A fleet of electric vehicles represents a large distributed array of storage batteries to an electric utility, potentially attractive for smoothing grid variations.
Those cars, however, must be fitted with vehicle-to-grid (V2G) capability that lets them not only take in power but also put it out
DON’T MISS: U.S. Air Force Unveils Fleet of 42 Electric Vehicles, Nissan Leafs Included, For V2G Tests
A new study published in the New Journal of Physics (as covered by Phys.org, via Transport Evolved) shows that electric cars connected to the grid could help electric utilities respond to transient peaks and troughs in grid demand both flexibly and quickly.
V2G-101
The goal is to make the grid more robust by providing a temporary energy source and sink that can accommodate frequency and voltage fluctuations instantaneously.

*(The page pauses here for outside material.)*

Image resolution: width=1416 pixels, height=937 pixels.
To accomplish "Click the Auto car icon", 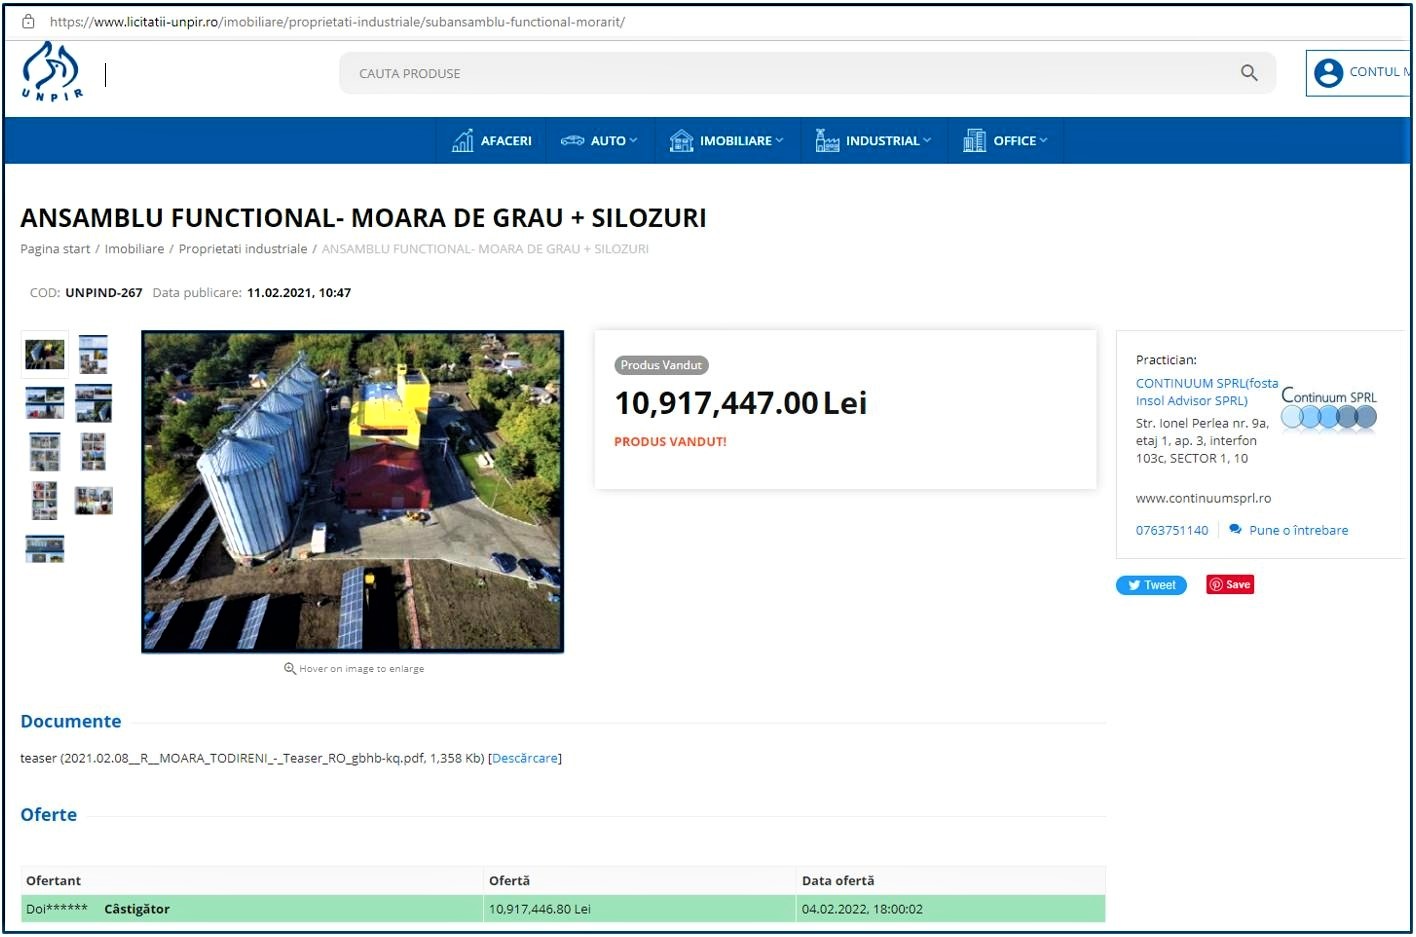I will point(572,141).
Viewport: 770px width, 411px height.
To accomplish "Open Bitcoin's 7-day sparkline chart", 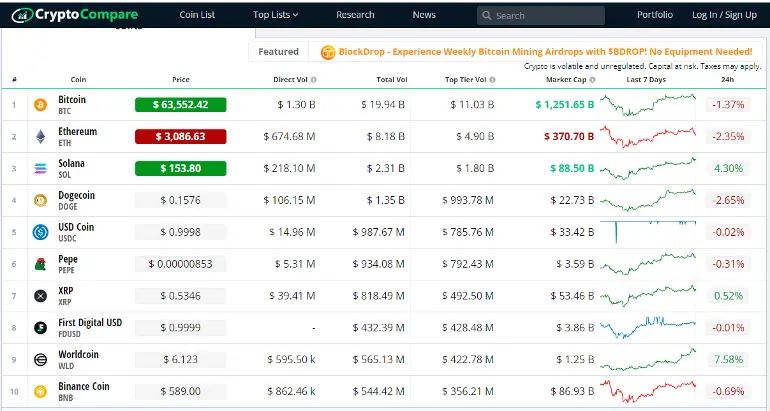I will pos(647,104).
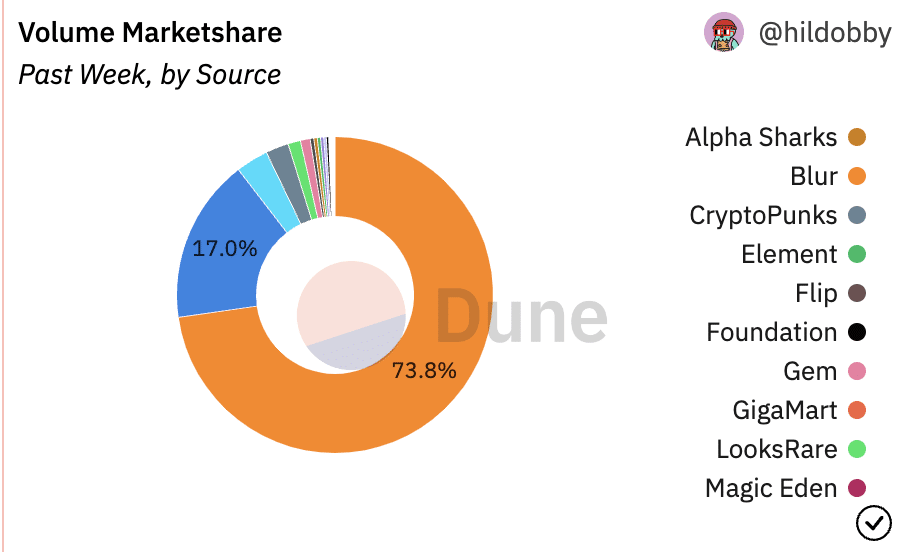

This is somewhat different, by the way, from the notion of using those electric cars as long-term storage for renewable energy that could be fed back into the grid at periods of peak demand.
While V2G offers attractive opportunities to utilities looking to strengthen their grids at lowest cost, it’s important to put the matter in context.
The electric vehicles most likely to be used for these services will be those in fleet operation, especially those with predictable daily travel patterns that do not entirely deplete their battery, requiring a full recharge while parked.
Those could be electric delivery trucks parked overnight, or leased commuter vehicles that spend all day parked in a corporate parking lot.
But for many individual electric-car owners, it’s likely to be a while before their local utilities to come to them and say, in effect, we want to sign a contract with you to take power in and out of your battery whenever you’re parked and plugged in.
ALSO SEE: California Energy Storage: Why It’s Good News For Electric Cars
Nonetheless, the potential for V2G may be another example of the potential synergies between a nascent global electric-car industry and the needs of electric utilities worldwide.
Those utilities need not only cheap storage for peaky and unpredictable renewable energy–which could be provided by cheap electric-car batteries housed in climate-controlled bunkers along power lines–but also grid stabilization services.
And it’s one more indicator that growth in plug-in electric cars will have ramifications far beyond the ways drivers get to and from work and their other destinations.